• **Your task**
Copy each of the rows below word for word, without changing anything.

(Stored data entries)
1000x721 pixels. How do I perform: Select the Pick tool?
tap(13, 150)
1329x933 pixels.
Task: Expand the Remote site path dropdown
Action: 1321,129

• **Solution for this exercise**
1000x721 pixels. How do I perform: Select the Pick tool?
tap(13, 150)
1329x933 pixels.
Task: Expand the Remote site path dropdown
Action: 1321,129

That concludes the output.